Spencer Ackerman at Danger Room reports Barak, in a press statement with US Secretary of Defense Leon Panetta, said Iran needs to be “coerced” into giving up its ambitions to build a nuclear weapon.

“Of course, we would love to see some heavenly intervention that will stop them, to wake up some morning and learn that they’ve given up on their nuclear intentions,” Barak told reporters at the Pentagon Thursday during a joint press conference with Leon Panetta, his American counterpart. “You cannot build a strategy based on these wishes or prayers. Sanctions are working and they are more hurting than anything I remember from the past vis-a-vis Iran, but I don’t believe these kinds of sanctions will bring the ayatollahs to a moment of truth where they sit around a table, look into each other’s eyes and decide that the game is over.”

…“During the coming year and hopefully before they reach what I have called a ‘zone of immunity’” — a point at which Israeli airstrike couldn’t meaningfully hinder Iranian nuclear work — Iran “will be coerced into putting an end to it this way or another way,” Barak said. “The physical attack option is an option that should be there, should remain on the table, never be removed.”

Barak is basically saying that Iran is determined to get nuclear weapons, has not yet been deterred from this goal, and needs to be coerced in order to end its quest. But when UN reports and Israeli intelligence confirmed that Iran irreversibly diverted large portions of its enriched uranium towards peaceful medical research – a clear indication that it’s intentions are not to weaponize – Barak said this set back Iran’s nuclear enrichment program almost a year.

And no less than three months ago, Barak acknowledged that Iran’s leadership has not made the decision to develop nuclear weapons and that it’s nuclear posture is defensive in nature.

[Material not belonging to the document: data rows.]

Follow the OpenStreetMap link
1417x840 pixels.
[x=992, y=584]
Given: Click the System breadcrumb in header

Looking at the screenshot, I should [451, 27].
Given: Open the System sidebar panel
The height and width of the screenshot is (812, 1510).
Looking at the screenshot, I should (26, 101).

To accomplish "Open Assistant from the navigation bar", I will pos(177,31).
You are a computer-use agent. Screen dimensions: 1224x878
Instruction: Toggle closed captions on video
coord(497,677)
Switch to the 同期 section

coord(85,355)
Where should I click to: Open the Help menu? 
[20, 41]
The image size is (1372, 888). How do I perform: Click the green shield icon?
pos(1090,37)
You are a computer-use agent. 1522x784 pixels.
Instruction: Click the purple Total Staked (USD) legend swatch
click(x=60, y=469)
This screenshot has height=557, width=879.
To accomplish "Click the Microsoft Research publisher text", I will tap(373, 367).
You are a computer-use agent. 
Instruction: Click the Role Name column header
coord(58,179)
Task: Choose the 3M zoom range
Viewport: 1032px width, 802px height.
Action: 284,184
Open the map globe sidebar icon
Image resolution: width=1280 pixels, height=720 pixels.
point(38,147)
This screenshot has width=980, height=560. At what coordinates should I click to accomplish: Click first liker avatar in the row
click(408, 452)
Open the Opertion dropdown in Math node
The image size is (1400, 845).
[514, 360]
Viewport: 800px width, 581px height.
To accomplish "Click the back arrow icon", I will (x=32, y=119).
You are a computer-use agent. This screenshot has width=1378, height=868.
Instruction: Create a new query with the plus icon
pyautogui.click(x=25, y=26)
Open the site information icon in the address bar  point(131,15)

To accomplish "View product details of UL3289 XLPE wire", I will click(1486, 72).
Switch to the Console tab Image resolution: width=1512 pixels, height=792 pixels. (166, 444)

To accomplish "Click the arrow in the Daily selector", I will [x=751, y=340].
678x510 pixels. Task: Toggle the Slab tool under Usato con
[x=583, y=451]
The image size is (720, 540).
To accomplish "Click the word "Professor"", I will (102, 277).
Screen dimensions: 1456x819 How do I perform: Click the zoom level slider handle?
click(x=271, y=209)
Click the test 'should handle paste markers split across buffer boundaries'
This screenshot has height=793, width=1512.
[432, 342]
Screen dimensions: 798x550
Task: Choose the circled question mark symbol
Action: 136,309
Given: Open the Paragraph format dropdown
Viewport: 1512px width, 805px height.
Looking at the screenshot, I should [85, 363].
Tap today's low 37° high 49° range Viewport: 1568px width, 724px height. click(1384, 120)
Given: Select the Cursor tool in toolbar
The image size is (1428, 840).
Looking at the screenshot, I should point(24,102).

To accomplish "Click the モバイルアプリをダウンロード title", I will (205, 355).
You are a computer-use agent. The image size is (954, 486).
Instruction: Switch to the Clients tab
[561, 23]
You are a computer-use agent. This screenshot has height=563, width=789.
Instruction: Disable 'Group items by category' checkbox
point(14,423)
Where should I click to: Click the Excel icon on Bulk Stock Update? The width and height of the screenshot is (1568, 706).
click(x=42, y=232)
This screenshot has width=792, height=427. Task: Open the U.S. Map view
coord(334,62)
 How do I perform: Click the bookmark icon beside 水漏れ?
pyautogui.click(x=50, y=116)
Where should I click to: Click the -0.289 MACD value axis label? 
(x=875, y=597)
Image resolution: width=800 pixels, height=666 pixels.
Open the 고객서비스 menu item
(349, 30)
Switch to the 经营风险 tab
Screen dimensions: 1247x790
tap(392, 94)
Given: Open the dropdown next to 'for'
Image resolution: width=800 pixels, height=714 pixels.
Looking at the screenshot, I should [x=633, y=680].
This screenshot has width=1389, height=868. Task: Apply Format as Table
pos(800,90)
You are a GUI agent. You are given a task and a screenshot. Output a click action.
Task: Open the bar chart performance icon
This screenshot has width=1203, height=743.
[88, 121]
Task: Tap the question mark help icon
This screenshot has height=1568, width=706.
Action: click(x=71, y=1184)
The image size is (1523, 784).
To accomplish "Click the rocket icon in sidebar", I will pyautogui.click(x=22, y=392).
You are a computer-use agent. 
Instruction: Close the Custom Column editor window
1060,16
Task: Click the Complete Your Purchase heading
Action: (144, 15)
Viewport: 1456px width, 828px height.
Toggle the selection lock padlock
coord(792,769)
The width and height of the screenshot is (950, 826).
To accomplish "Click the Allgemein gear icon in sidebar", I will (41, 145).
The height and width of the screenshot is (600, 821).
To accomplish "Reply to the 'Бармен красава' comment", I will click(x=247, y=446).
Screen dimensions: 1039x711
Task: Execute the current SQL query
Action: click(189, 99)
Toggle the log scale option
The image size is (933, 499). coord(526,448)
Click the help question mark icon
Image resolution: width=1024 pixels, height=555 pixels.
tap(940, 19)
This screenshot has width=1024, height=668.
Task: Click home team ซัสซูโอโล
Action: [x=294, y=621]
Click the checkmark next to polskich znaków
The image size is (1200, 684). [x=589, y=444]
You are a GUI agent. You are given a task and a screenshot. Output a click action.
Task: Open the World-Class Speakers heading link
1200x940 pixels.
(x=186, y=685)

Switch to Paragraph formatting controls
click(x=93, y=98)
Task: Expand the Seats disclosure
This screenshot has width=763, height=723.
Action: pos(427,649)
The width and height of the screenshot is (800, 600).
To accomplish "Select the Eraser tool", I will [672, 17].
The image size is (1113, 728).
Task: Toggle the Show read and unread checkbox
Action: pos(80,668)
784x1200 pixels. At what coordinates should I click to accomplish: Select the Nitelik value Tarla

He told CNN in August:

[Iran’s Ayatollah Khameini] believes that he is penetrated through our intelligence and he strongly feels that if he tries to order [development of a nuclear weapon], we will know it, we and you and some other intelligence services will know about it and it might end up with a physical action against it.

So he prefers to, first of all, make sure that through redundancy, through an accumulation of more lowly enriched uranium, more medium level enriched uranium and more centrifuges and more sites, better protection, that he can reach a point, which I call the zone of immunity, beyond which Israel might not be technically capable of launching a surgical operation.

So Iran is refraining from building nuclear weapons, while responding to the threat environment imposed by the US and Israel by expanding their available low and medium enriched uranium so as to deter aerial bombardments or invasion. As renowned international relations theorist Kenneth N. Waltz recently wrote in Foreign Affairs, “Such a breakout capability might satisfy the domestic political needs of Iran’s rulers by assuring hard-liners that they can enjoy all the benefits of having a bomb (such as greater security) without the downsides (such as international isolation and condemnation).” As I wrote at the time of Barak’s statement:

Here it is admitted that Iran is thinking rationally and defensively. The real concern, Barak says, is allowing Iran to enter a “zone of immunity” wherein it can deter attack or invasion. How dare the ayatollahs deprive Washington and Tel Aviv of the right to attack a weak and defensive Iran!

The whole story about how ‘we need to attack an aggressive Iran determined to get nuclear weapons’ falls apart under Barak’s admission above. First, if Iran has no nuclear weapons program (something admitted widely in US and Israeli officialdom), then there is no conceivable imminent threat and thus no attack is justified. If Iran is demonstrably intimidated by the threats from the US and Israel – that is, if it is acting defensively vis-a-vis its nuclear program – then current US/Israeli capabilities are proving sufficient to deter an Iranian attack whether it has a bomb or not (As Lt. Gen. Ronald Burgess, director of the Defense Intelligence Agency, told the Senate in February: Iran “is unlikely to initiate or intentionally provoke a conflict or launch a preemptive attack”), and thus an attack is not justified.

Finally, what the pro-war crowd can’t seem to grasp is that an attack on Iran would be most likely to push them towards reconstituting their nuclear weapons program.

Even on his way out of politics, Barak can’t resist making public comments he knows to be misleading. But then again, that is what the bulk of the Iran debate has been about.